> _Exercise directions_: Any image in the records should be left out; output everything else exactly.

> _Material provided_:

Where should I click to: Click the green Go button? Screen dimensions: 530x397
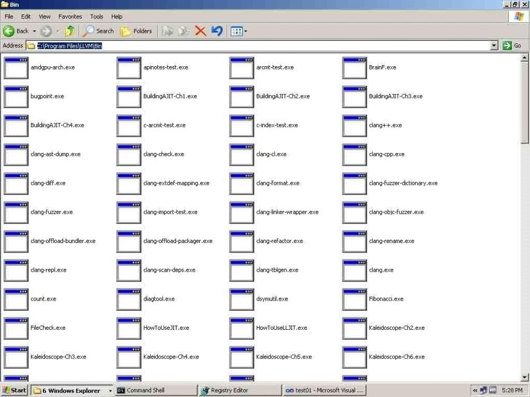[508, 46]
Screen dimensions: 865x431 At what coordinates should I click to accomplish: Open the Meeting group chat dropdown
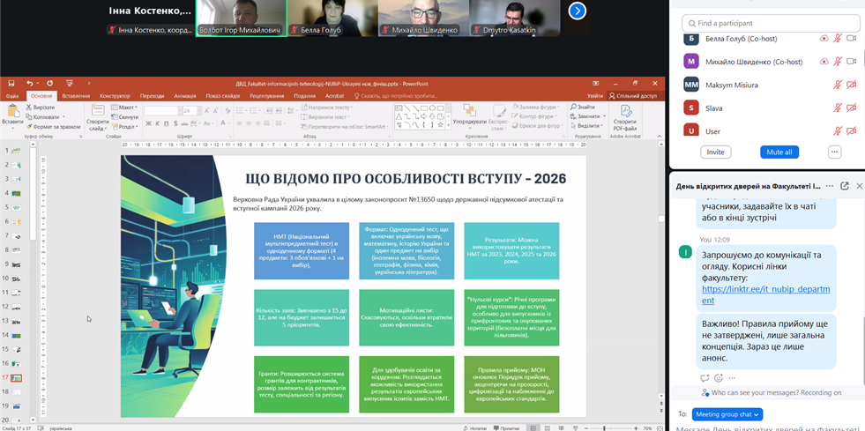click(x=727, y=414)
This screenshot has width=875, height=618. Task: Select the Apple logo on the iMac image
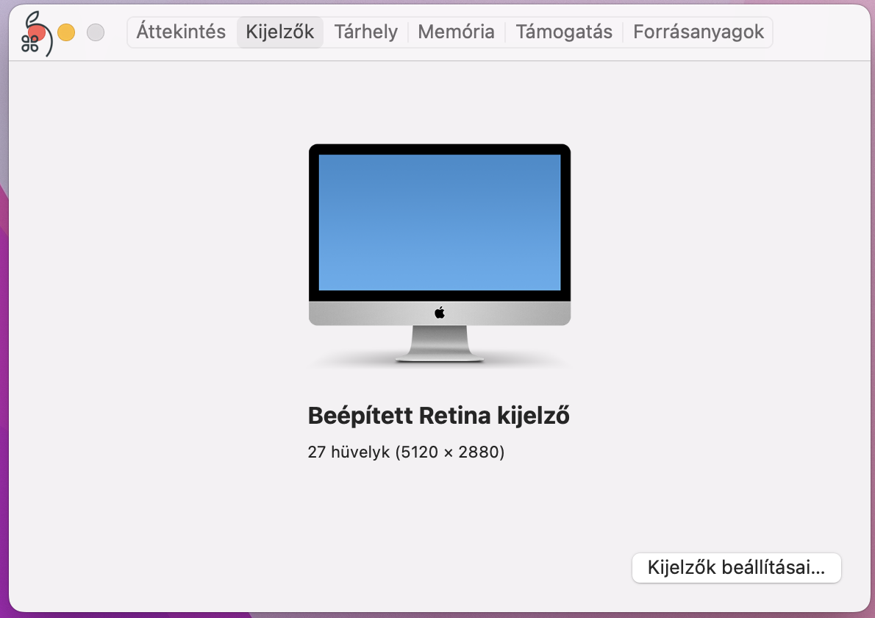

> _Answer_:
Where should I click to: Click the green Go button? Screen dimensions: 530x397
[508, 46]
Screen dimensions: 865x431 At what coordinates should I click to accomplish: Open the Meeting group chat dropdown
click(x=727, y=414)
This screenshot has width=875, height=618. Task: Select the Apple logo on the iMac image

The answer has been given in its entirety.